**What to produce:** Reproduce the stretch of lines from the one containing "The width and" through the one containing "left-axis-tick-0.9350: 0.9350 is", both included, omitting the pictures.

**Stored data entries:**
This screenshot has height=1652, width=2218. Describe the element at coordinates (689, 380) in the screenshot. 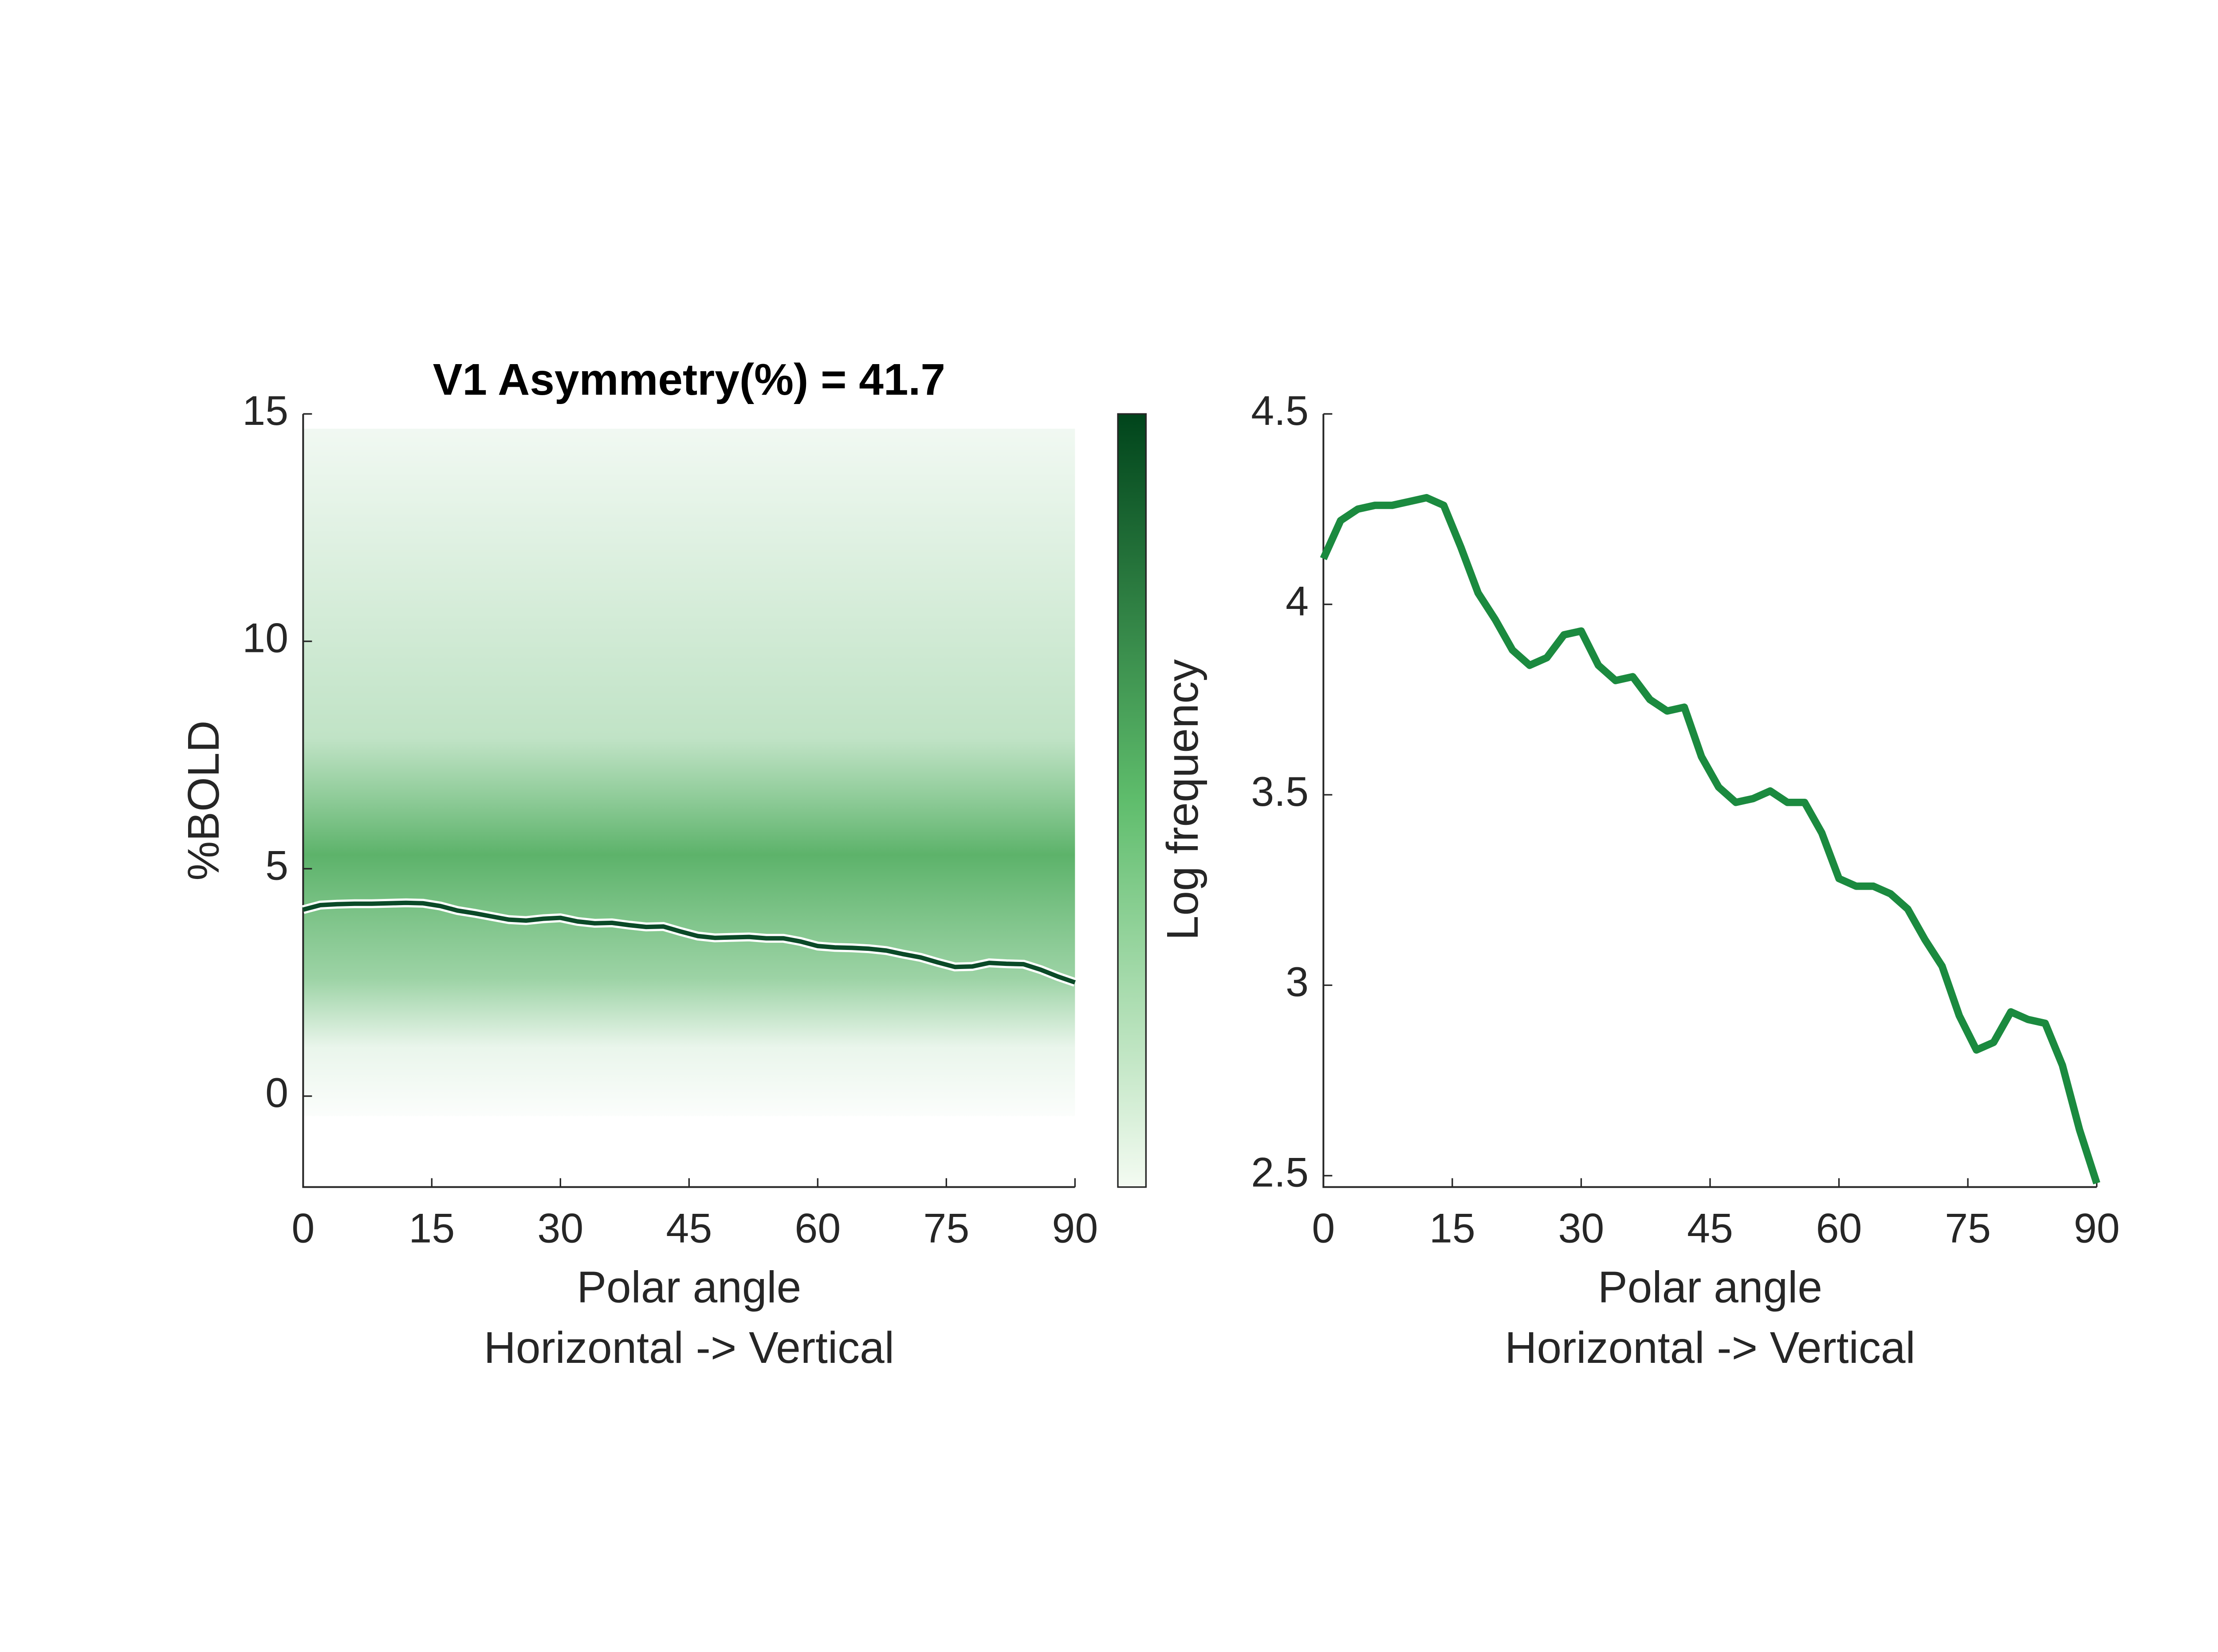

I see `chart-title: V1 Asymmetry(%) = 41.7` at that location.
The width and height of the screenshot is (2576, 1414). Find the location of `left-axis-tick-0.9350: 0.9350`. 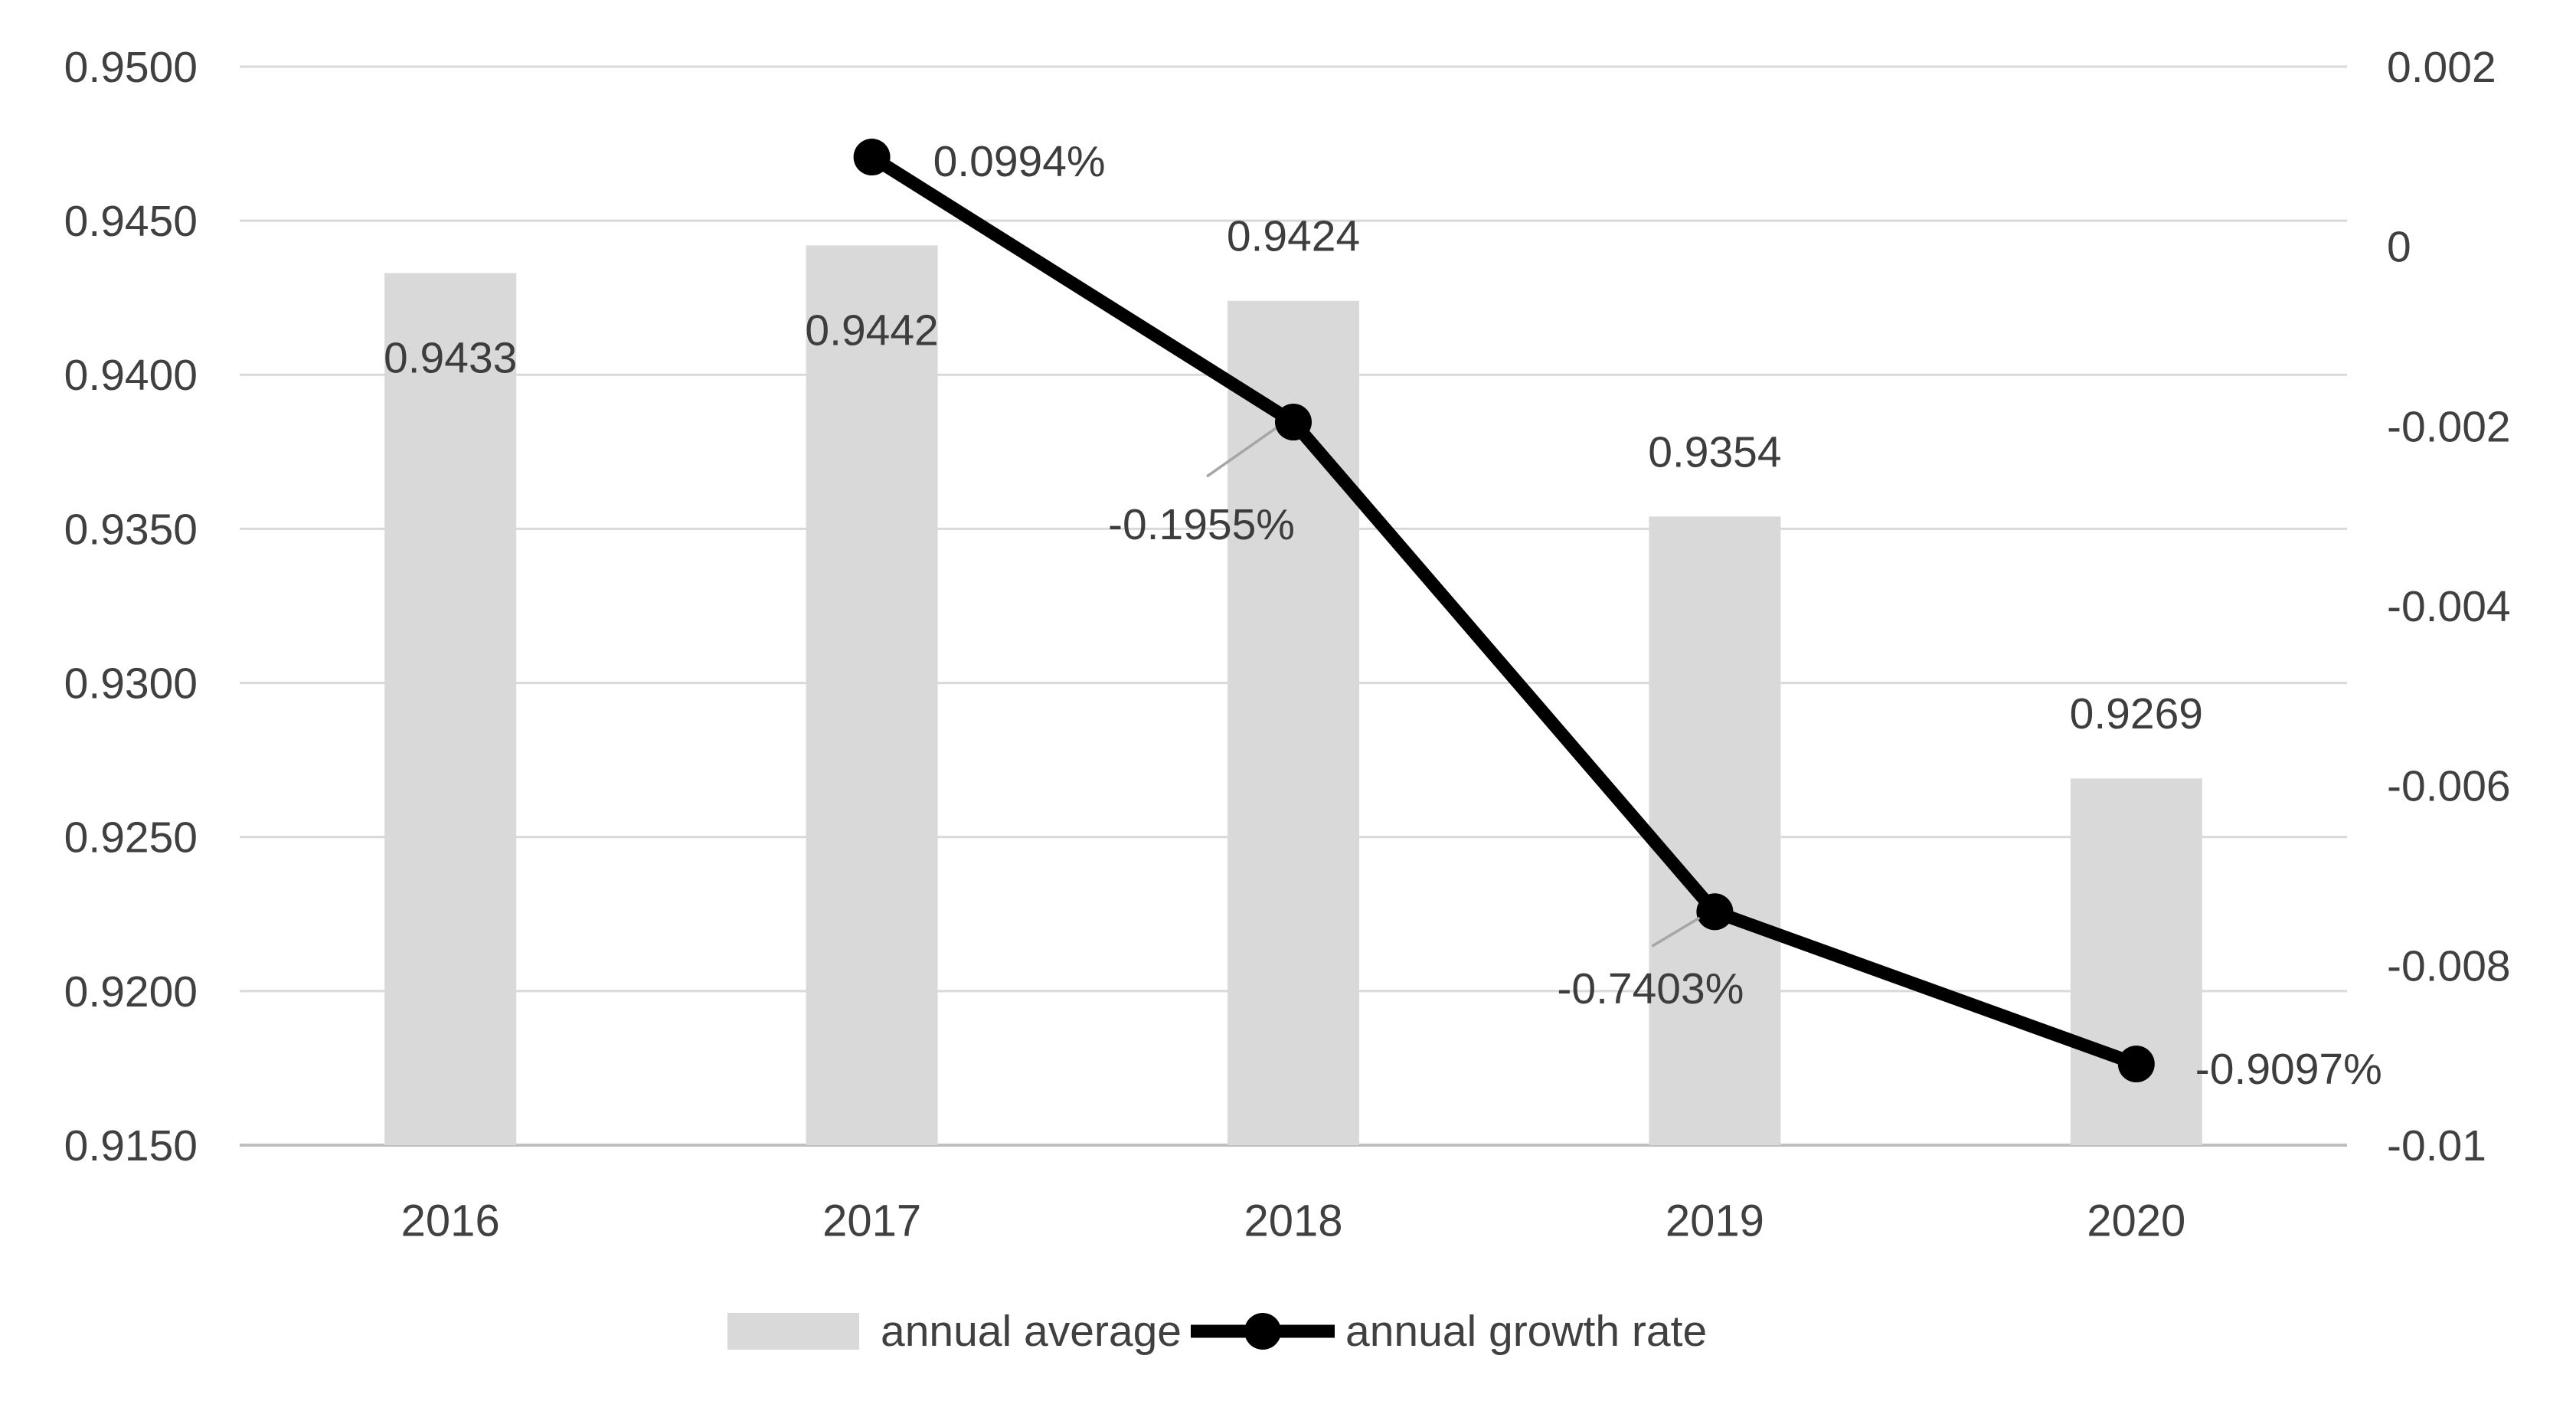

left-axis-tick-0.9350: 0.9350 is located at coordinates (131, 530).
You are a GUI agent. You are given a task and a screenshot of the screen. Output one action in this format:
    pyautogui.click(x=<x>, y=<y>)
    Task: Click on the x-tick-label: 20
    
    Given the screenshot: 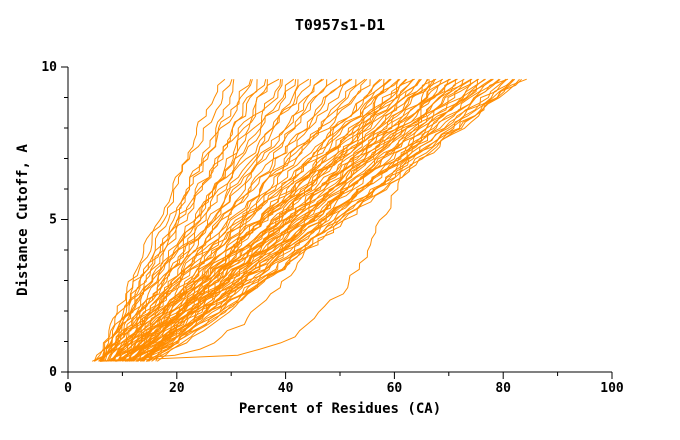 What is the action you would take?
    pyautogui.click(x=177, y=388)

**Response to this task:**
The width and height of the screenshot is (2576, 1414). Find the location of `left-axis-tick-0.9350: 0.9350`. 

left-axis-tick-0.9350: 0.9350 is located at coordinates (131, 530).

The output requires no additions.